Polyipnus clarus
- Conservation status: Least Concern (IUCN 3.1)

Scientific classification
- Kingdom: Animalia
- Phylum: Chordata
- Class: Actinopterygii
- Order: Stomiiformes
- Family: Sternoptychidae
- Genus: Polyipnus
- Species: P. clarus
- Binomial name: Polyipnus clarus Harold, 1994

= Polyipnus clarus =

- Genus: Polyipnus
- Species: clarus
- Authority: Harold, 1994
- Conservation status: LC

Species of fish

Polyipnus clarus, commonly known as the stareye hatchetfish or slope hatchetfish, is a species of ray-finned fish in the family Sternoptychidae. It occurs in deep water in the western Atlantic Ocean from the Gulf of Maine southward to the Caribbean Sea and the Gulf of Mexico. It most commonly occurs between 300 and 400 m but can range from 40 and 830 m.

==Description==
Polyipnus clarus is a short, deep-bodied fish with a laterally compressed body and a maximum length of about 56 mm.
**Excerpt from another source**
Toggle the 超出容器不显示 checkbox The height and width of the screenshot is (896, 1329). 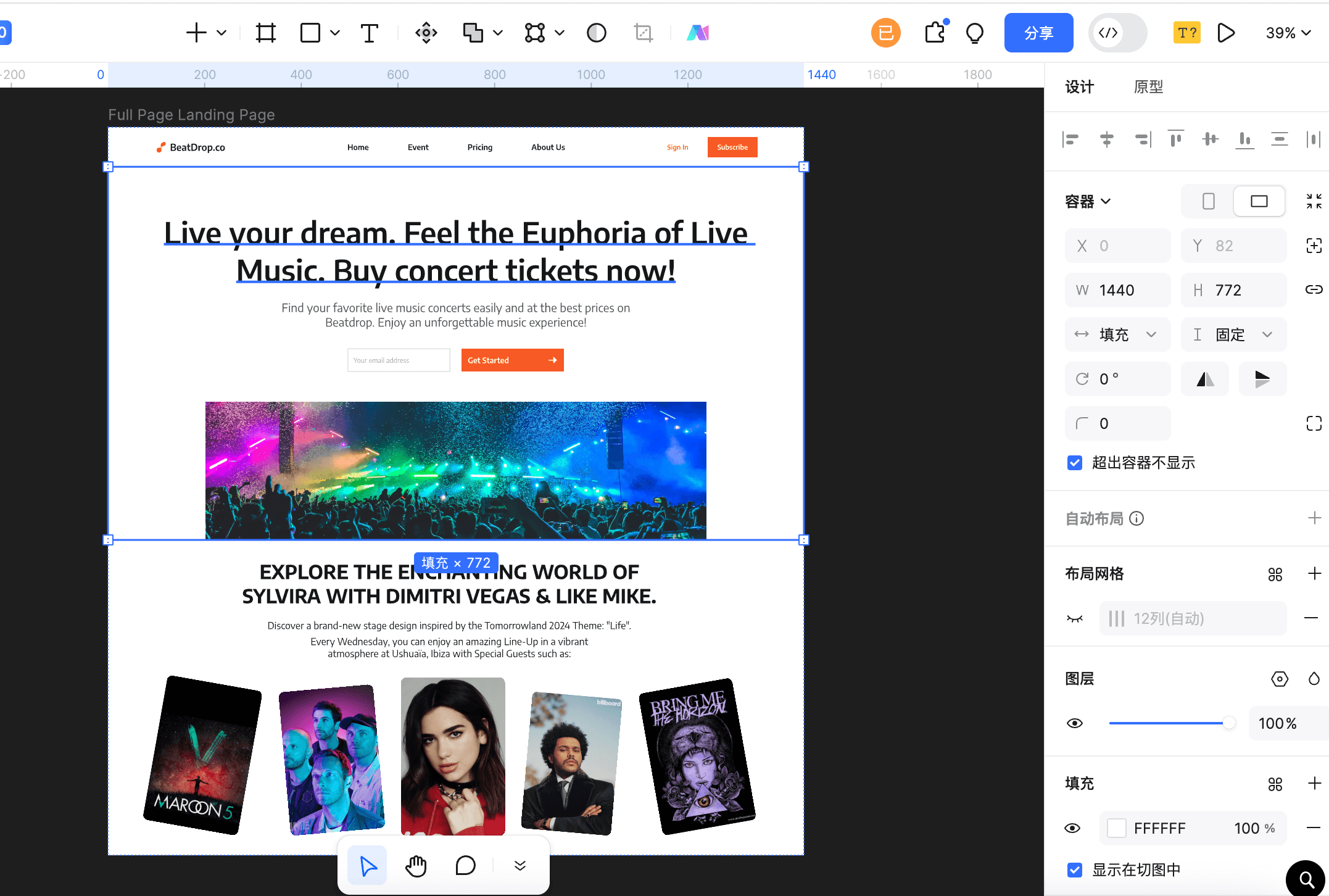click(1075, 463)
The mouth is nearly vertical, the snout is short and the eyes are large, laterally-facing and non-tubular. The dorsal surface is dark with a triangular bar and the flanks silvery. There are photophores behind and below the eye, on the flanks and belly.

==Status==
Polyipnus clarus is a common mesopelagic, demersal, shoaling species and faces no particular threats. For these reasons, the International Union for Conservation of Nature has assessed its conservation status as being of "least concern".